▶ Task: Express the lines between the one holding "The height and" and the one holding "x-tick-label: IN is", inclusive, as a JSON list of strings with one string per line and blank lines left out.

▶ Stored data:
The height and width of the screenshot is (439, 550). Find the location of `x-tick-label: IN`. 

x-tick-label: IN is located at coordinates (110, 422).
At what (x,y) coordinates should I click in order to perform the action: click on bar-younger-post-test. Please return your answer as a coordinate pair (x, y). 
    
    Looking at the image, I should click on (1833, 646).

* * *

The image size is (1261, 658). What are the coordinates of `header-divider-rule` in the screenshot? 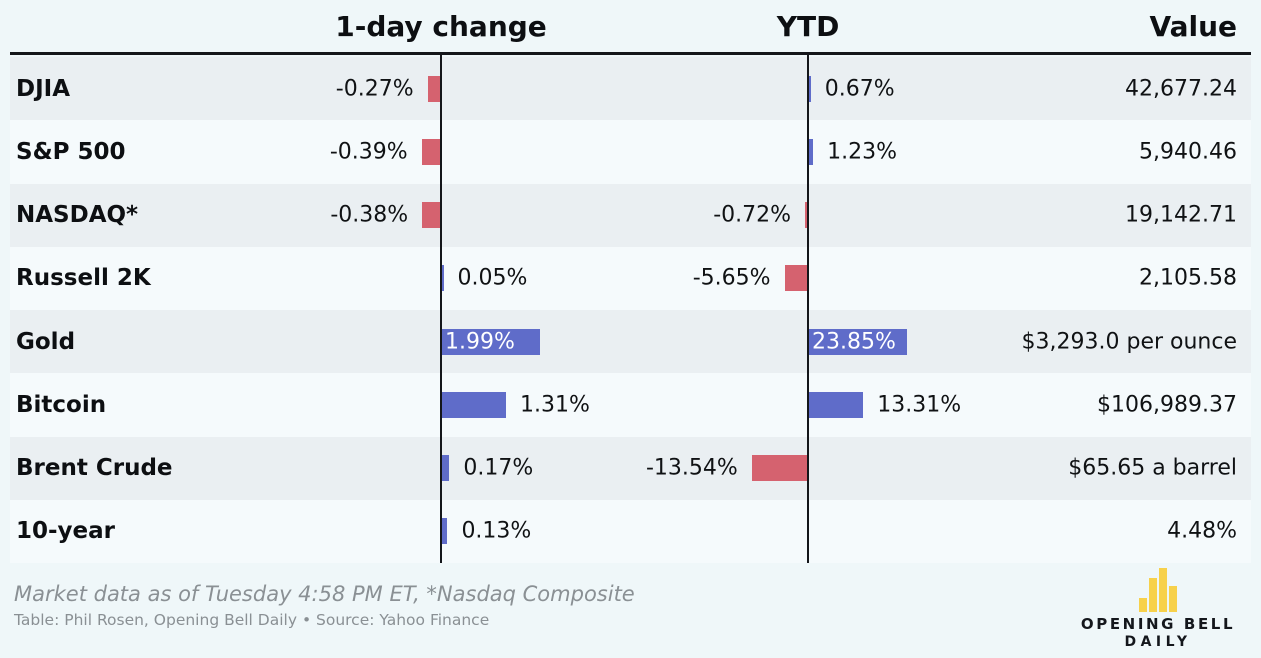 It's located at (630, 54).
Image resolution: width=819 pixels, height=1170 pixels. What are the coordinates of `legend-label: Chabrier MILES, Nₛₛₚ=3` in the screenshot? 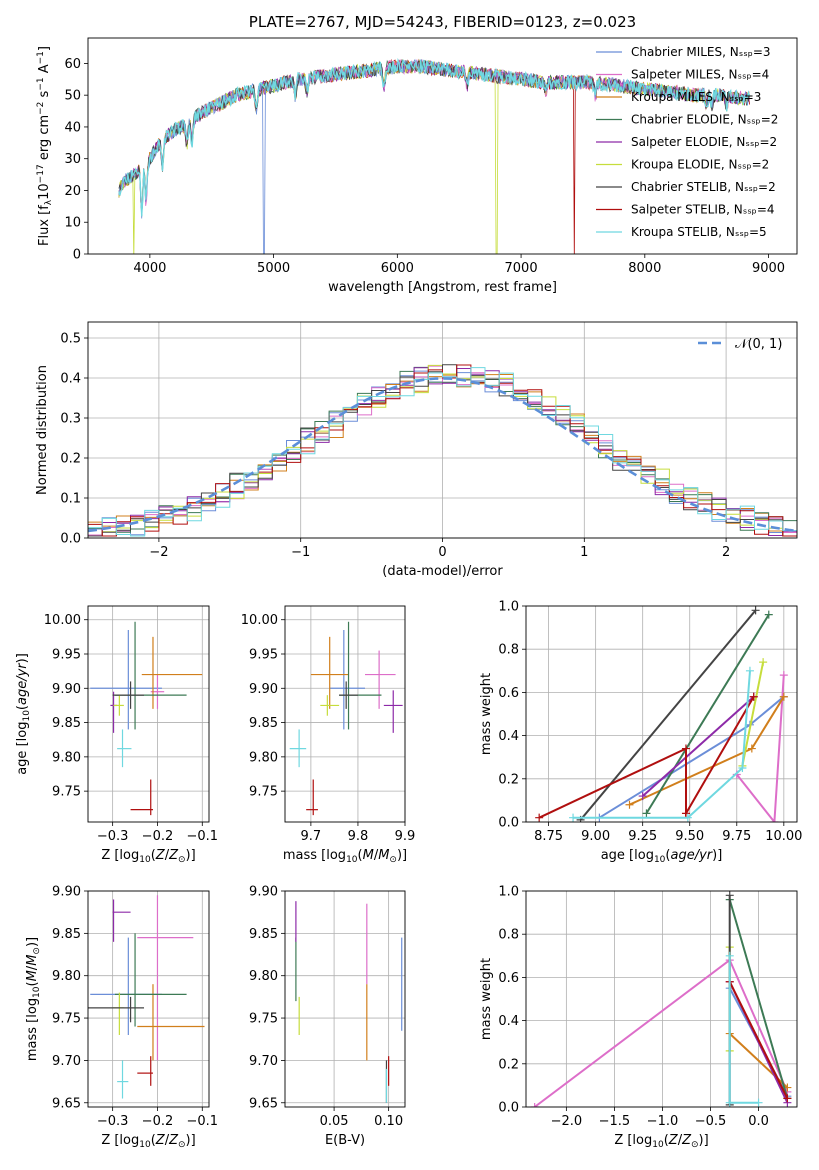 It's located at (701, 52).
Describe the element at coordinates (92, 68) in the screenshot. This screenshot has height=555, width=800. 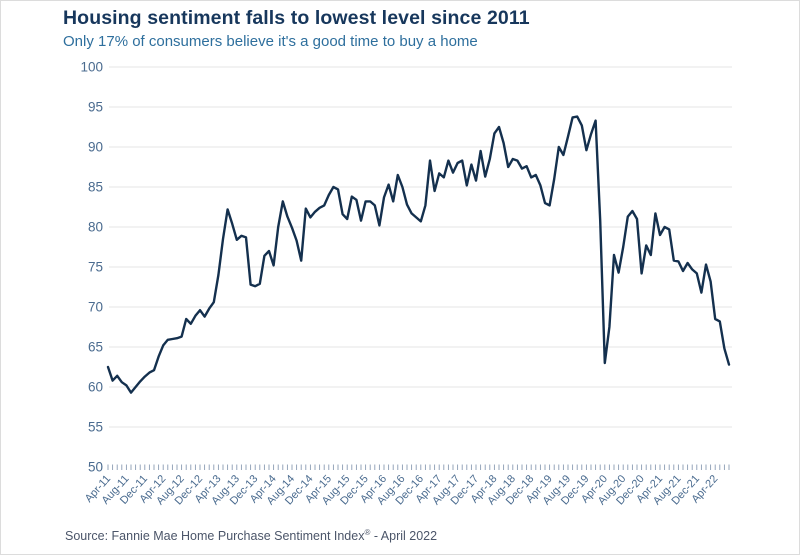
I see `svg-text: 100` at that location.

▶ Completed task:
[
  "The height and width of the screenshot is (439, 550). Find the location of `x-tick-label: IN`. ",
  "x-tick-label: IN is located at coordinates (110, 422)."
]